### TEXT BLOCK
Articles for the Novice

How To Play Diplomacy

... wherever you play it.

by Rick Leeds

It's been a while since my idea for a novices section for The Diplomatic Pouch was first aired. There are reasons for that which I won't bore you with but, as Mario prodded me into action, I knew it was time to get up and do it.

I mentioned in the introductory article [​The Embassy The Diplomatic Pouch, S2016R] that there is a big difference between playing face-to-face and remotely, specifically on the net. Is any advice on playing ​Diplomacy​ sound no matter ​how you play it?

The Basics
I don’t know about you but I’ve never liked: “We need to get back to basics.” It always seems to be patronizing. It’s like the guys passing on this sage advice think that we don’t know what ‘the basics’ are, and that they’ve conveniently forgotten that they were the people who buried the basics beneath a mountain of complications.

So I apologize, but the articles in The Embassy ​are meant for novice Diplomacy players, so *deep breath* “Let’s get back...” – oh, you know.

Not a war game
If it looks like a duck, swims like a duck, and quacks like a duck: it’s a duck.
######
### RECORD LIST
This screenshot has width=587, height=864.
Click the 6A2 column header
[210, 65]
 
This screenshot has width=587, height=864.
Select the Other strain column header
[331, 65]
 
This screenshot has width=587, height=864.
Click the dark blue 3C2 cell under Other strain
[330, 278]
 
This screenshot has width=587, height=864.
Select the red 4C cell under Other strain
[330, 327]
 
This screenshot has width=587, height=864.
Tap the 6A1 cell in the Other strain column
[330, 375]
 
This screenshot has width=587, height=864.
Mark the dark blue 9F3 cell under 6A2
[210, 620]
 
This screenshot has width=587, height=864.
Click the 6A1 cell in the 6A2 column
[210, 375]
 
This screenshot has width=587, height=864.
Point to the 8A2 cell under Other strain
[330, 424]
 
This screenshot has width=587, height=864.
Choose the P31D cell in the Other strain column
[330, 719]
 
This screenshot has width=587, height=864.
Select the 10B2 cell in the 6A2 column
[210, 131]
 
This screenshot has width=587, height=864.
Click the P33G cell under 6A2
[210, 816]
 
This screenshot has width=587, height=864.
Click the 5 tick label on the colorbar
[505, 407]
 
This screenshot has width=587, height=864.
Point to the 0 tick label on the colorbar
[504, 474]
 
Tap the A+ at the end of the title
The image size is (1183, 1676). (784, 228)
######
### RECORD LIST
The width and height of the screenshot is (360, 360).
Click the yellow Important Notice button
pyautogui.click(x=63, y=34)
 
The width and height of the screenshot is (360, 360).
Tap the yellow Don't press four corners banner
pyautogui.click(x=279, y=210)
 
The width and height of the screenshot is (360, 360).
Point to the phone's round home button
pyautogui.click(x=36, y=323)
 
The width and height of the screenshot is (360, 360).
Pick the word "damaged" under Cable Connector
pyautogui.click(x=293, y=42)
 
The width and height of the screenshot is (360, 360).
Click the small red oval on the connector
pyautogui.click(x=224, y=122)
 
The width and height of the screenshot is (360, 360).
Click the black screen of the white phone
######
### SET OF TASKS
A. In the Diplomacy article, why does the author dislike the saying "We need to get back to basics"? Answer in one to three sentences.
B. Tally the lines of the records that contain the string "button", and reply with the number alone.

### ANSWERS TO EACH TASK
A. The author finds the saying patronizing. The people who pass it on seem to think others don't know what the basics are. They also seem to forget that they buried the basics beneath a mountain of complications.

B. 2